19/09/2014

By Tom Castley, Managing Director, Xactly EMEA


Incentives should be a positive tool, brought about by a desire to inspire performance and motivate a workforce towards a goal, in exchange for a reward. However in some cases incentives can have the opposite effect, encouraging bad behaviour and causing rifts in the workforce.

In his recent book, Game the Plan, Xactly’s founder and CEO Christopher Cabrera identified the top compensation plan mistakes to look out for, and in the first of two pieces on bad incentives we look at six of the most common mistakes to look out for:

1. Failure to understand commission splits on a deal– Surprisingly many CEOs have no idea how many employees are paid out in a single sales deal, how the payment is determined and whether commissions complement the level of contribution. Xactly’s empirical data tells us on average every sales deal is split across 14 different people. These splits often fail to take into account levels of contribution in a deal, and sometimes even pay people who are no longer involved, creating flimsy ties between the incentive and the action. If a company doesn’t correctly understand how commission is spent on a deal, then it’s difficult to drive specific behaviour.

2. Inaccurate, outdated measurements – Ensure all data is accurate and up to date to help motivate success and deliver the results you want. Simply put, if you’re using the wrong metrics to drive behaviour, you’ll end up driving the wrong behaviour.
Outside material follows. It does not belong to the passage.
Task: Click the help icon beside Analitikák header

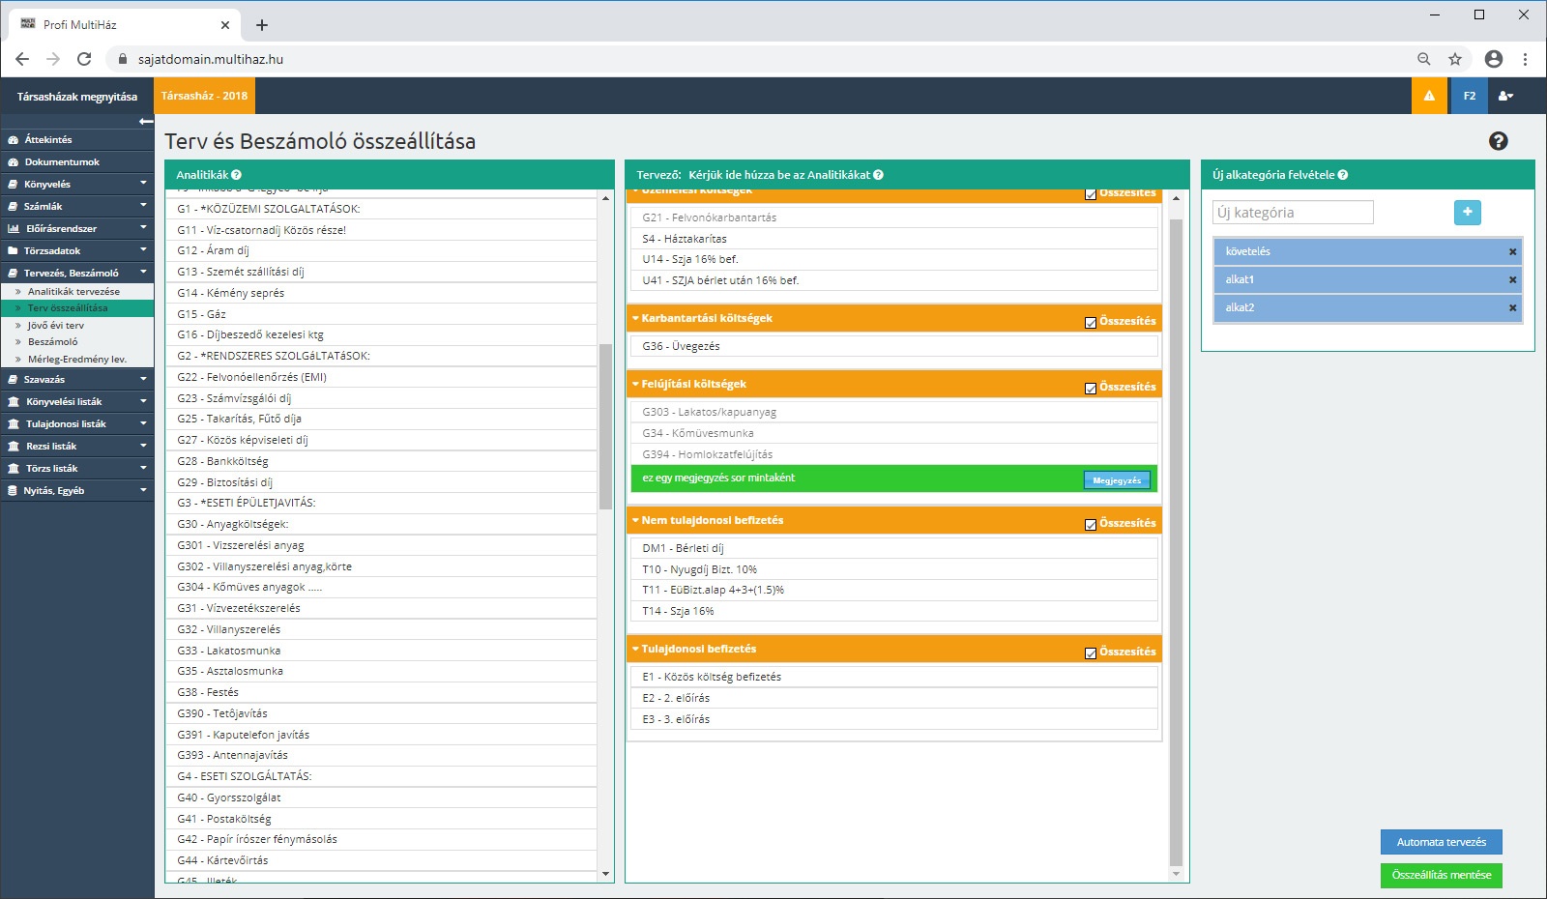Action: pos(237,175)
3. Tracking too many metrics – When it comes to measuring employee performance, less means more. If you’re using more than three metrics to measure performance, your organization may be suffering from ‘incentive plan obesity’. Too many metrics results in a lack of direction and leave employees wondering what’s really required to receive rewards and accurate pay-outs.

4. Poor territory recognition – Territory management can be tedious, but if sales resources across territories aren’t aligned and managed in real-time, then business challenges won’t be met. This can damage teamwork between sales, finance and operations causing late or inaccurate payments. The risk? Losing sales opportunities and also frustrating your best employees.

5. Delayed gratification – A long a lead-time between effort and payment leads to poor focus, lack of engagement and dissatisfaction. When employees feel their rewards are taking too long to pay out, the risk is that those rewards are no longer driving positive behaviour.

6. Failure to change with the times – When it comes to incentives, leaders often stick with what’s worked in past, blaming employees when plans no longer motivate like they used to. However internal changes, such as new products or changing customer needs as well as new competition, changing technology and shifting economies all call for a change in company strategy and, therefore, a change in compensation plans.

Ultimately, incentive plans should be bringing out the best in your employees. So, if you notice that some of them seem disengaged or demotivated perhaps you should check that none of your plans include ‘bad incentives.’